Kann es vielleicht damit zusammenhängen, dass:

Die Firma für die ich arbeite verwendet Lotus Notes...
Auf meiner Maschine (Outlook Express) läuft das Dingens. Auf den Rechnern der Firma aber leider nit...
Ebenso verwenden sie die Betriebssysteme: NT & 2000 


Wie kann mein o.g. Problem anders gelöst werden? (Nein Notes kann man nicht ersetzen, die Firma möchte Notes behalten... ausserdem kommt es für die Leute nicht in Frage Outlook Express auf dem Rechner zu installieren...ko*z)

Wie könnte man das Problem lösen wenn beispielsweise gar kein Mailclient auf dem Rechner installiert wäre?

Vielleicht per login auf einem Mailserver...

telnet bla.bla.de 25

usw...???


Danke Euch im Voraus... 

Gruss 

ITiger.


----------



## Dario Linsky (28. Oktober 2002)

die benötigten dll-dateien müssen auch auf dem zielcomputer registriert werden. normalerweise macht man sowas über ein setup, wodurch das ganze automatisiert wird. wenn du die dll selber registrieren willst, musst du auf dos-ebene den befehl *regsvr32* benutzen und als parameter einfach den kompletten dateinamen deiner dll übergeben.
der nachteil bei verwendung der mapi-schnittstelle ist leider, dass diese nur zusammen mit outlook und outlook express funktioniert. die andere möglichkeit wäre, dass du dich mit einem winsock-steuerelement auf einem mailserver anmeldest und sozusagen das stmp-protokoll simulierst. allerdings ist das etwas komplizierter...
eine andere möglichkeit, mit visual basic emails zu verschicken kenn ich leider nicht. der nachteil von visual basic ist nun mal, dass mit auslieferung solcher programme auch etliches von microsoft installiert werden muss.


----------



## ITiger (28. Oktober 2002)

...das ist aber nicht gut...

Ich hab versucht meine dll unter NT mit dem regsrv32 zu registrieren... Leider - wie man sich ja denken kann - gibts das Ding unter NT noch nicht... ich werde es auf eine andere Art probieren...

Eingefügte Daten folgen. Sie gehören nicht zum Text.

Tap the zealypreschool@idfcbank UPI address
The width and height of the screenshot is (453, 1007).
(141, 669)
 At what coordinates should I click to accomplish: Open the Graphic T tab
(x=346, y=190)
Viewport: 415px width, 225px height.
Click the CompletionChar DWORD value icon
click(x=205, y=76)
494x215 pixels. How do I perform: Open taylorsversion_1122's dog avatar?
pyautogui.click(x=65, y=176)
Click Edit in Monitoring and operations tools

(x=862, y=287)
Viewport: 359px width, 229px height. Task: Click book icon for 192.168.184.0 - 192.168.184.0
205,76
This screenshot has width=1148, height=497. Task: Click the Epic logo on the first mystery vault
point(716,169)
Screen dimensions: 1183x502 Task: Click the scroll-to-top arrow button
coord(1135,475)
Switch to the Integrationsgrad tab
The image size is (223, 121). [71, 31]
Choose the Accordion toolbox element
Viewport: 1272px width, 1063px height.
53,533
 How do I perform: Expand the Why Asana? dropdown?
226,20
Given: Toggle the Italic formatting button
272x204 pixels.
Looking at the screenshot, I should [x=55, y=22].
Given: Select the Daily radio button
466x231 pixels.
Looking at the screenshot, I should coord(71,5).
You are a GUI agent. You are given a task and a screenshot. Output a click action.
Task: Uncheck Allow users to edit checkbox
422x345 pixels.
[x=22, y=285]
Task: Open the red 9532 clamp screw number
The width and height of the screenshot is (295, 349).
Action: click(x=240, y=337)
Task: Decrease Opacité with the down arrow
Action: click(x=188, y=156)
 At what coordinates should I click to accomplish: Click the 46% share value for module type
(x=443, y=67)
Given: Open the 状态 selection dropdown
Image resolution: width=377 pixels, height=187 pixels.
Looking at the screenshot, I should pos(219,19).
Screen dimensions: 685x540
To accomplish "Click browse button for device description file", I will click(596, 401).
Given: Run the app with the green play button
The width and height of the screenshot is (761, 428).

Ich versuche mal nen ganz billigen Weg über die Sendkey-Methode... werde Notes starten, ein neues Memo machen und dann ein Attatchment auswählen... MANN, WAS EIN SCH....

Sorry aber mir fällt sonst nichts ein, wie ich mein Problem lösen könnte...

Ginge das in C++? Dann würde ichs mal damit versuchen...

Gruss

ITiger. 

P.S.: Und danke für die Mühe die ich Dir gemacht habe...


----------



## Dario Linsky (28. Oktober 2002)

> mit dem regsrv32 zu registrieren


nur für den fall, dass du dich da gerade nicht vertippt hast: der befehl heisst *regsvr32*, und nicht *regsrv32* (bring ich aber selber auch immer durcheinander ).
es gibt auch andere möglichkeiten, um emails zu verschicken. das problem dabei ist meistens nur, dass die programmiersprachen von microsoft immer bestimmte laufzeitpakete benutzen, die man mit installieren muss. beispiele dafür sind unter anderem diese mapi-steuerelemente. wahrscheinlich wirst du unter visual c++ ein ähnliches problem haben. 

als alternative dazu kann ich dir nur die verwendung der vcl-bibliotheken (aus dem c++ builder oder delphi) empfehlen. die werden nämlich direkt in die anwendung mit eincompiliert, anstelle dass ein verweis auf eine externe bibliothek gesetzt wird.



> Und danke für die Mühe die ich Dir gemacht habe...


nichts zu danken. wenn du dir die mühe machst, muss ich das nicht mehr tun.


----------



## ITiger (28. Oktober 2002)

Ok, dann mach ichs mal noch genauer...

Versuche ich über den "Verpackungs&Weitergabe"-Assistent ein Setup für meine App. zu erstellen, dann läuft alles noch wunderbra...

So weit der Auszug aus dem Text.